SABDA POHON KELAPA
Di pinggiran pantai yang tidak pernah tenang, angin yang terus memainkan helaian rambutnya, sebuah pohon kelapa menceritakan perilaku manusia kepada monyet-monyet liar yang sedang menikmati buahnya.
Manusia adalah makhluk kanibal. Mereka suka memakan sesamanya. Mata mereka berbinar ketika melihat ada darah segar yang tertumpah menyentuh tanah. Aliran yang sudah terkontaminasi dengan bakteri dan butiran bumi itu kemudian disesap kembali, seperti tidak ingin melewatkan satu tetesnya sekalipun.
Katanya manusia adalah makhluk paling berakal? Iya, tapi mereka jahat. Katanya manusia adalah makhluk istimewa? Benar, tapi mereka suka memuliakan dirinya sendiri.
Manusia seperti samudera yang kedalamannya masih menjadi misteri. Hari senin mereka bersedekah, hari selasa mereka marah-marah, hari rabu mereka tidur di rumah seperti makhluk paling lelah, hari kamis mereka memeluk dirinya sendiri dan manusia yang lain, hari jumat mereka terlihat ceria, hari sabtu mereka duduk memperhatikan bintang, dan hari minggu mereka membunuh dalam kesunyian. Tidak ada yang tahu isi pikiran dan hati manusia, sekalipun itu Tuhan.

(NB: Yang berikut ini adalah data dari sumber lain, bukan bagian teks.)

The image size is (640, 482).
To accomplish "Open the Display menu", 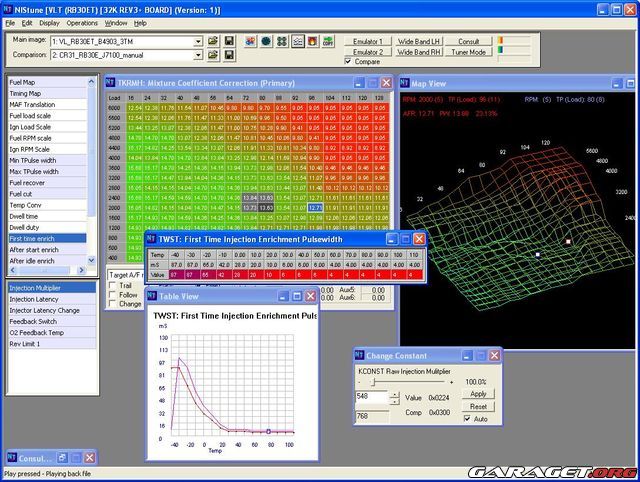I will click(x=49, y=22).
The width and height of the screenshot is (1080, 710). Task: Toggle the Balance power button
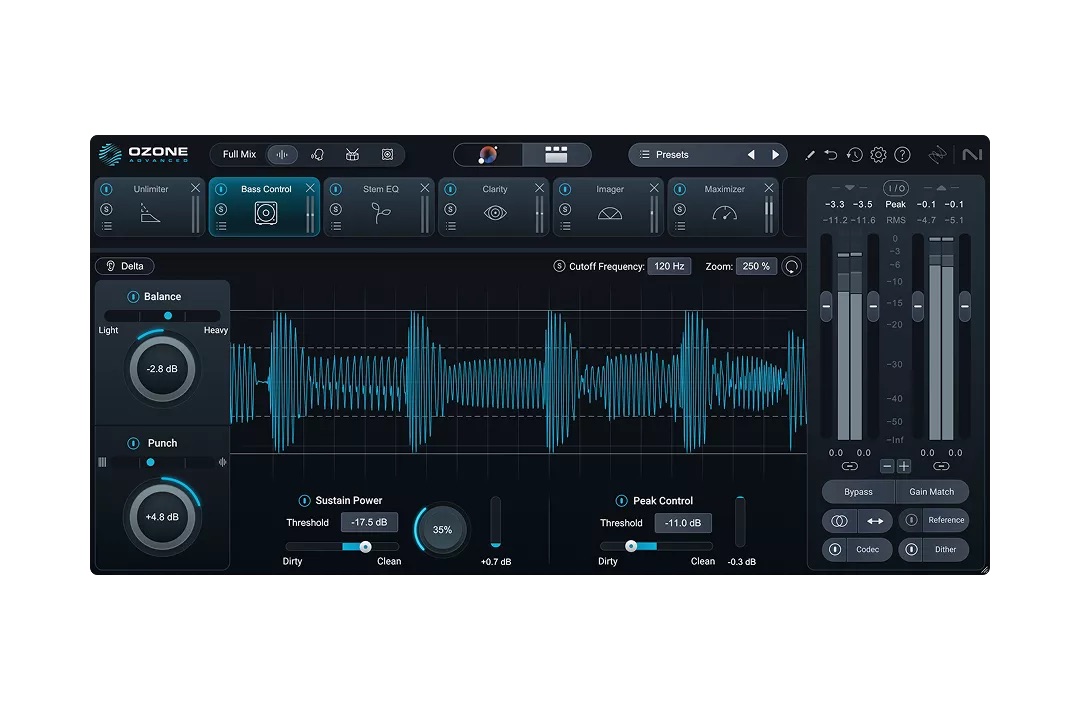click(133, 297)
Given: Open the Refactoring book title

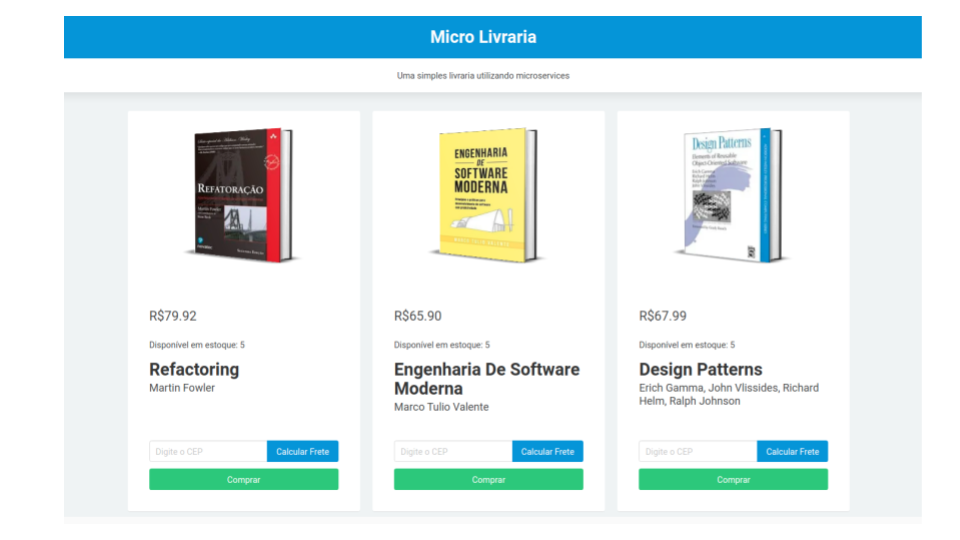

Manusia seperti arus kuat di dalam laut. Gelombang bawah laut membawa apapun yang terlihat lemah untuk disesatkan, kemudian ditinggalkan. Kekuatannya mampu membawa perubahan dan perbaikan, serta kerusakan dibagian yang sebetulnya jangan dulu rusak. Manusia ahli dalam melangkahi kehendak Tuhan dan melanggar hukum alam. Mereka gemar menantang hukuman dan tidak takut dengan panas neraka Hades sama sekali.
Warna manusia seindah biru―hijau air pantai. Jiwanya sebening ujung pantai yang gemar bermain dengan guliran pasir-pasir kecil. Wajahnya menjanjikan kebahagiaan ketika kita mendekat dan membiarkan kaki-kaki berkecipak dengan airnya yang naik dan turun―datang dan kembali. Tetapi dikejauhan, manusia adalah biru gelap. Dalam perutnya penuh dengan pasukan hiu bertaring tajam dan lapar. Mereka menunggu kita untuk berenang menuju kedalaman dan tenggelam. Malaikat pun seperti tak berani menjemput jiwa-jiwa malang yang mati pelan-pelan di dasar laut, yang kehilangan udara dalam tubuhnya, dimakan beramai-ramai oleh hiu sepotong demi sepotong. Dan hati-hatilah kalian, wahai anak ibu bumi. Semakin banyak manusia, semakin dekat kita dengan kesudahan.